Higher-risk infants are given empiric HIV therapy (see table Neonatal Antiretroviral Management According to Risk of HIV Infection), either with a two-drug regimen of ZDV for 6 weeks and nevirapine for 3 doses, or with a three-drug regimen. Some experts choose a two-drug prophylaxis regimen if maternal HIV plasma viral load is < 200 to 400 copies/mL. Three-drug regimens include 6 weeks of zidovudine, lamivudine, and either nevirapine (treatment dose) or raltegravir (for dosing, see table Antiretroviral Dosing for Neonates with Perinatal HIV Exposure). Very few ARV drugs (notably ZDV, nevirapine, lamivudine, and raltegravir) are considered to be safe and effective for infants < 14 days postnatal age, and fewer still (only zidovudine, lamivudine, and nevirapine) have dosing data available for premature infants. The optimal ARV regimen for neonates born to women with ARV drug-resistant virus is unknown.
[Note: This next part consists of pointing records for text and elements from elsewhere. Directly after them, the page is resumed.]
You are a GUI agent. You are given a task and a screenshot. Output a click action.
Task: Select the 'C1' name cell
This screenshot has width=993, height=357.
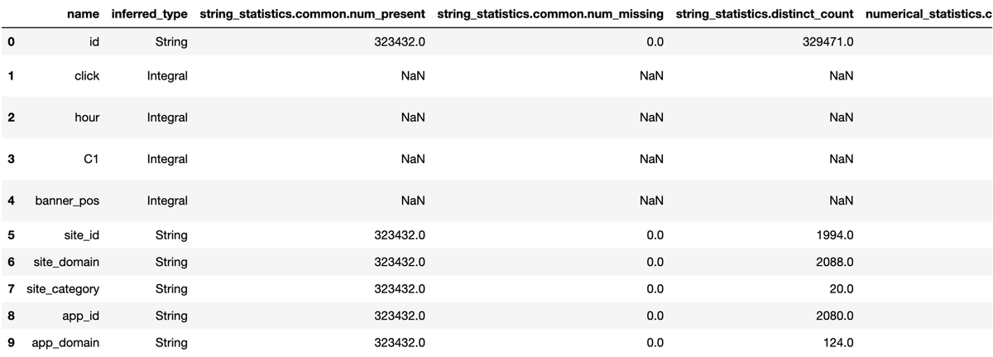[x=91, y=158]
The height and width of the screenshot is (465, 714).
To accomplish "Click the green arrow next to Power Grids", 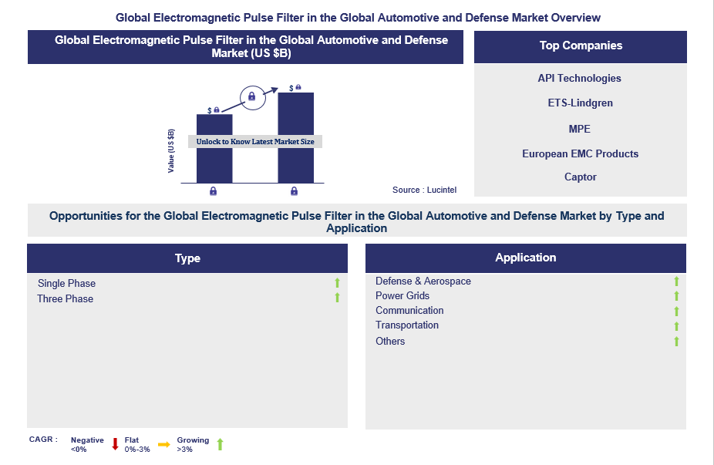I will (676, 296).
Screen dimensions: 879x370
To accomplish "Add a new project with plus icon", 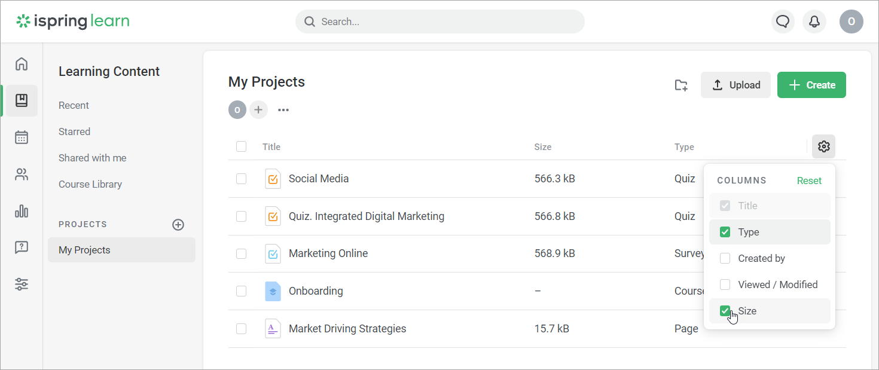I will pos(178,225).
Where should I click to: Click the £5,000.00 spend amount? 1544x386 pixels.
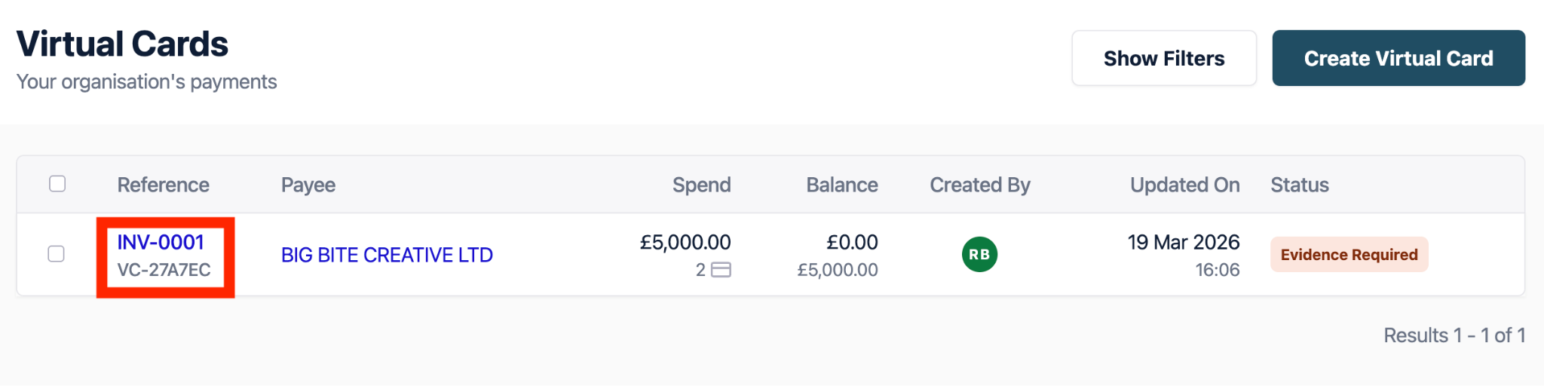(685, 242)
Infants who subsequently have a positive HIV virologic test are given ART with three drugs. An expert in pediatric or maternal HIV infection should be immediately consulted (see information at AIDSinfo or at the National Clinician Consultation Center). Clinicians also can call the Perinatal HIV Consultation and Referral Services Hotline at 1-888-HIV-8765 (1-888-448-8765) for questions regarding interventions to decrease vertical HIV transmission and neonatal diagnosis.

Table
icon

Neonatal Antiretroviral Management According to Risk of HIV Infection

Perinatal HIV Transmission Risk

Maternal/Neonatal Factors

Neonatal HIV Management*

Low

Mother received ART during pregnancy.

Mother had good virologic control (as shown by HIV plasma viral load of < 50 copies/mL) near delivery.

There were no concerns about mother's adherence to ART.

ARV prophylaxis: ZDV for 4 weeks

Higher

Mother did not receive ART during pregnancy.

Mother did not receive antepartum or intrapartum ARV drugs.

Mother received only intrapartum ARV drugs.

Mother received antepartum and intrapartum ARV drugs but had an unknown or a detectable (≥ 50 copies/mL) HIV plasma viral load near delivery (particularly when delivery was vaginal).

Mother had acute or primary HIV infection during pregnancy or breastfeeding (in which case breastfeeding should be stopped).

Mother had unconfirmed HIV status with ≥ 1 positive HIV test at delivery or postpartum.†

Three-drug empiric HIV therapy: ZDV, lamivudine, and either nevirapine (treatment dose) or raltegravir (combination given from birth to age 6 weeks)

or

Two-drug empiric HIV therapy:‡ ZDV for 6 weeks and 3 doses of prophylactic nevirapine (given within 48 hours of birth, 48 hours after first dose, and 96 hours after second dose)§ 

* ARV drugs should begin as soon as possible, preferably within 6 to 12 hours of delivery. See table Antiretroviral Dosing for Neonates With Perinatal HIV Exposure for dosing specifics.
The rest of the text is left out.